Don’t think it can’t happen to you, and don’t discount the seriousness of it.  Stolen or hacked passwords are the key that opens up a Pandora’s Box of problems and are a primary tool for identity theft, among other things.  Recently, Yahoo was hacked and over 400,000 usernames and passwords compromised, and prior to that, LinkedIn announced that their database had been hacked and millions of passwords were exposed.  Yes, millions.  Imagine the havoc that could be wreaked with a hack of that magnitude.

Checking Your Email Address

Even if the only online account you have is your email account, you would be wise to check it to see if it’s been compromised.  A simple check of your email address at ShouldIChangeMyPassword.com will quickly assess the state of your email account and let you know if it’s one that’s been hacked.  If you’re one of the unfortunate many with a compromised account, you’ll be advised to change your password right away.  And if not, it’s still a good idea to change your password.  Online security experts recommend regular password changes, as often as every six months, no matter what.

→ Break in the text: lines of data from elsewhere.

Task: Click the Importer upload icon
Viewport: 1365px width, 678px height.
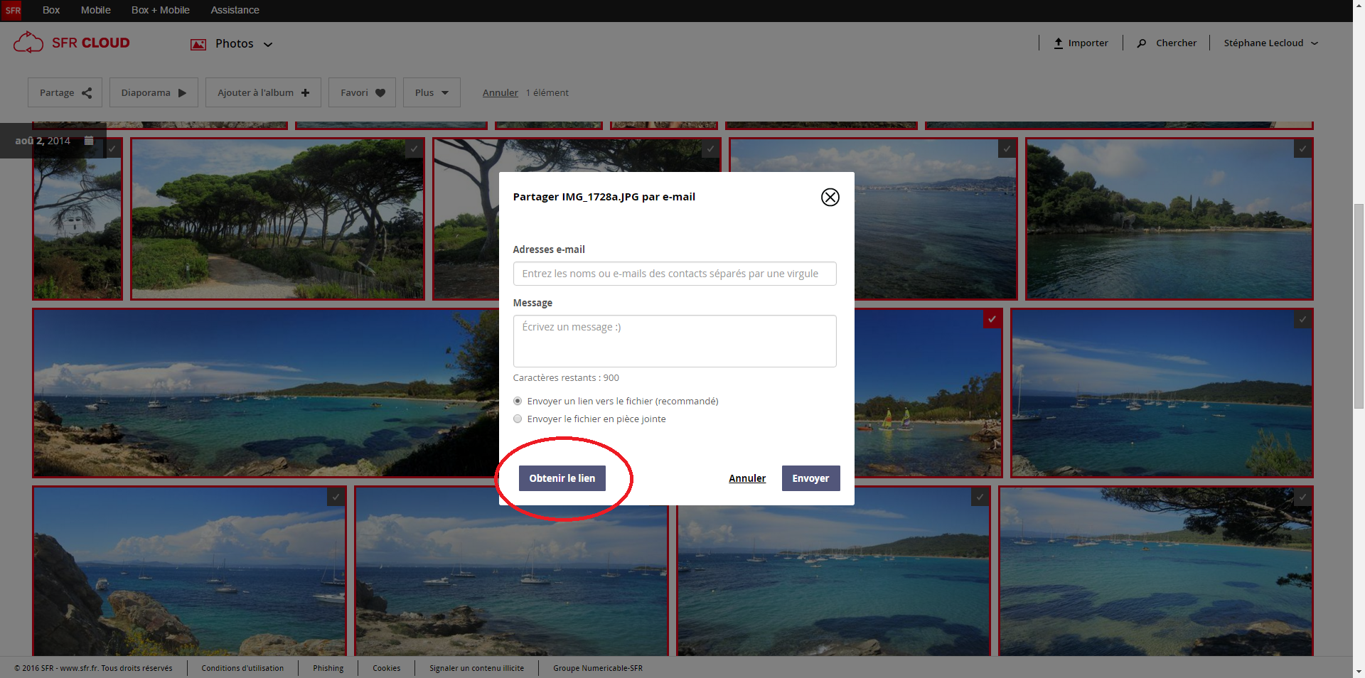Action: [1058, 43]
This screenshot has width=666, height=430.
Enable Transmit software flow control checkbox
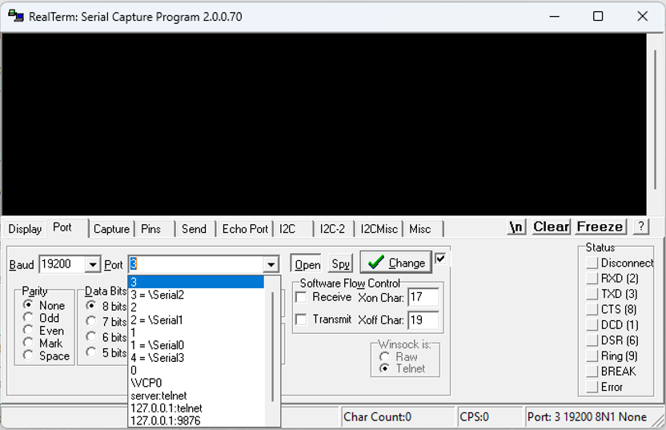[301, 319]
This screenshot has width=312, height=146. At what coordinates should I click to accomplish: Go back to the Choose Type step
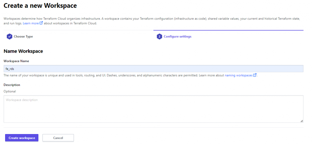click(x=23, y=37)
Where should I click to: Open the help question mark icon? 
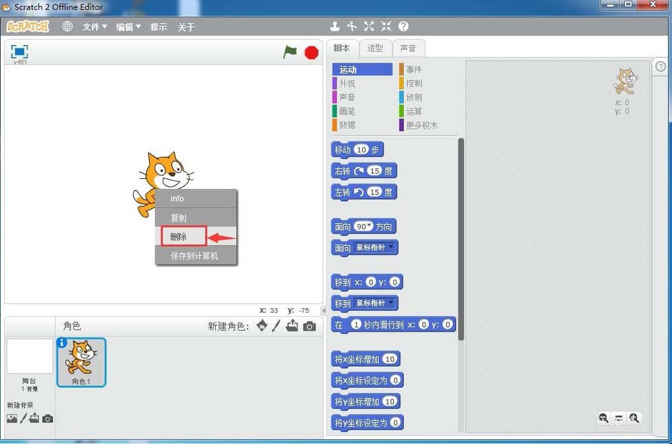point(402,26)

No matter how careful you are about your online activity, there are hundreds of crooks and scammers out there looking for easy access into your personal information.  Don’t assume that every site offering to check the strength of a password or investigate your email account for hacking is on the up-and-up.  Many phishing emails and websites offering such checks are preying upon your concern about your online security.  Note that ShouldIChangeMyPassword.com only asks for your email address – not your password, or your bank account number, or the name of your first pet.  Any site asking for more information than your email address in order to check its security should be viewed with suspicion.  Reputable sites do not ask for any personal information to perform such a check.

Whether your email account has been compromised or not, take a good look at the passwords you’re using for your various online activities.  Now may be the time to create new, stronger passwords and get into the habit of changing them frequently.  It can make the difference between secure online activities and a disaster.